Ce succès intellectuel de l’Eglise catholique forme un contraste cruel avec la chute de son influence mise en relief par tous les sondages. Si 75 % de Français se déclarent encore catholiques, 50 % seulement croient en Dieu, 25 %à une vie dans l’au-delà et à peine plus de 5 % pratiquent.
Le critère le plus significatif de la crise est le nombre d’ordination de nouveaux prêtres. Un parcours qui se résume un brutal décrochage en 1975 d’environ 800 à 100 par an. A partir de là un palier qui dure encore aujourd’hui. Un flux d’entrée qui correspond à celui des énarques ! Encore de quoi avoir quelque influence d’autant que les nouveaux prêtres, eux, sont cultivés.

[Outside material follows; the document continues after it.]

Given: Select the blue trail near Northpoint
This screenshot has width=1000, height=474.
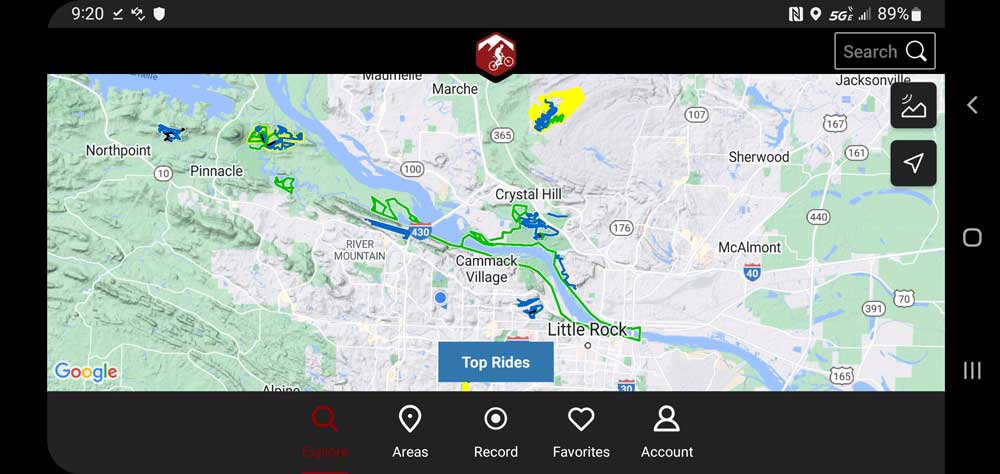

Les spécialistes du calcul intégral montreront toutefois comment ce décrochage très situé dans le temps entraîne pendant quarante ans le sentiment déprimant d’une diminution continue des effectifs du clergé. Un nouveau décrochage est-il intervenu vers 2005 ? Cela reste à confirmer.
Les autres critères d’influence sont à l’avenant : diminution du nombre d’ enfants baptisés puis catéchisés, des mariages religieux. Seul indicateur au vert positif : le nombre des baptêmes d’adultes, dont l’augmentation ne compense cependant pas celle des enfants.

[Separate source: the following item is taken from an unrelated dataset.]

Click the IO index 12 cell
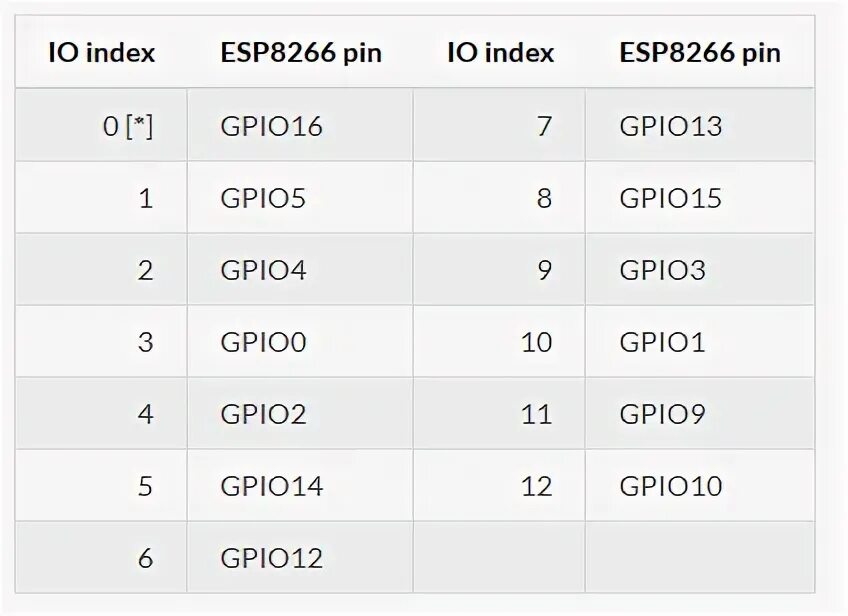click(x=499, y=485)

Cette crise touche l’Eglise catholique dans toute l’Europe. Elle y touche aussi les Eglises protestantes établies. Le reste du monde, Etats-Unis et Russie compris, vit, par rapport au fait religieux, à un autre rythme.
Il semble don qu’il ne serve à rien à l’Eglise catholique d’avoir un pape instruit et subtil. Les seules religions qui progressent semblent celles qui véhiculent un message simple, voire simpliste . Pour les islamistes, le Koran et rien que le Koran. Pour les évangélistes américains , la Bible et rien que la Bible y compris quand elle contredit la théorie de l’évolution ( acceptée par le papes) , y compris quand elle permet d’assimiler la lutte des Etats-Unis et d’Israël contre le reste du monde à la bataille finale du bien et du mal , la fameuse bataille d’Armageddon décrite dans l’Apocalypse.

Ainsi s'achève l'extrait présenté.